Can you write out the records below word for word, starting at the line with "You are a computer-use agent." and continuing through the end of the records, leaving out the pictures?

====================

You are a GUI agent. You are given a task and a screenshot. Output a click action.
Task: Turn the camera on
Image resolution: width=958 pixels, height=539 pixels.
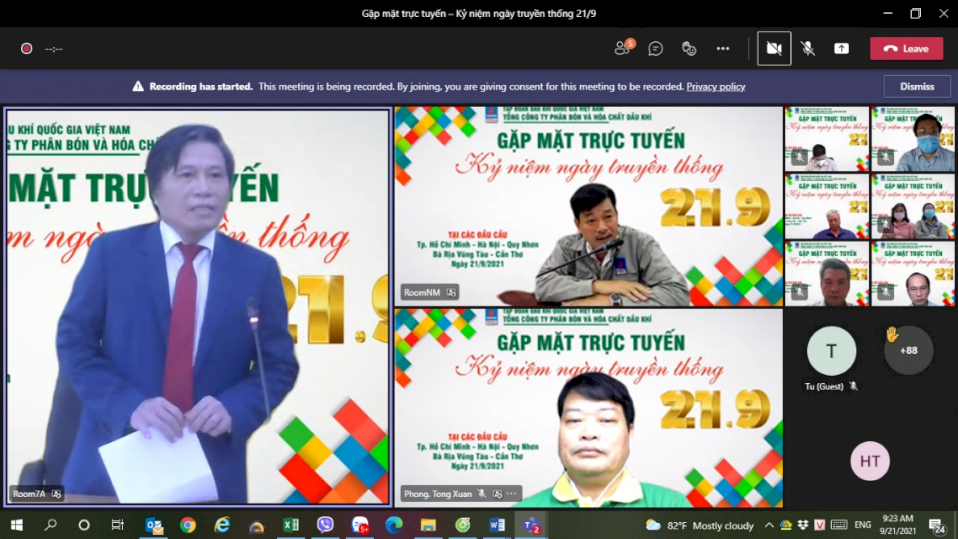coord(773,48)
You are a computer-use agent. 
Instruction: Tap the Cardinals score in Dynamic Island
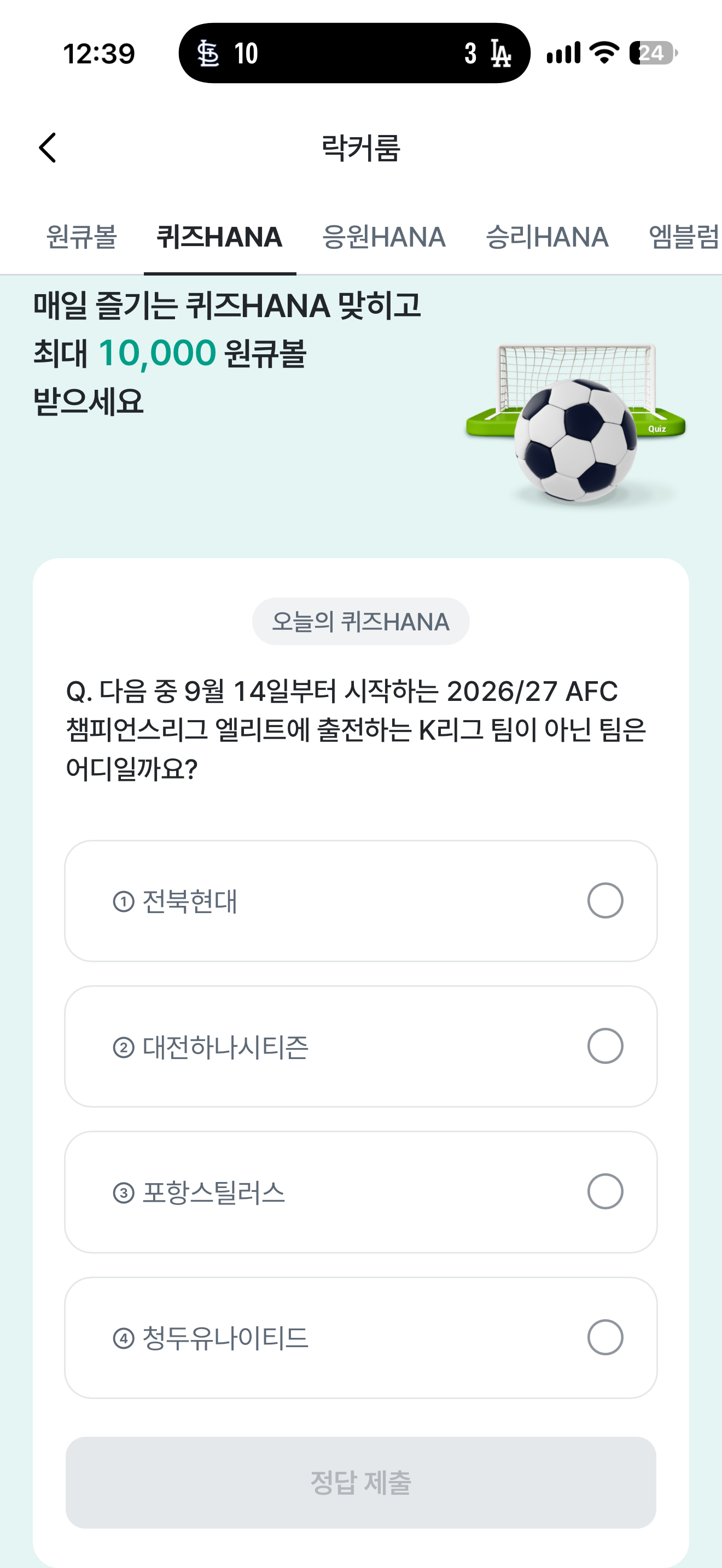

====================

Output
You are a computer-use agent. 
Instruction: Tap the Cardinals score in Dynamic Island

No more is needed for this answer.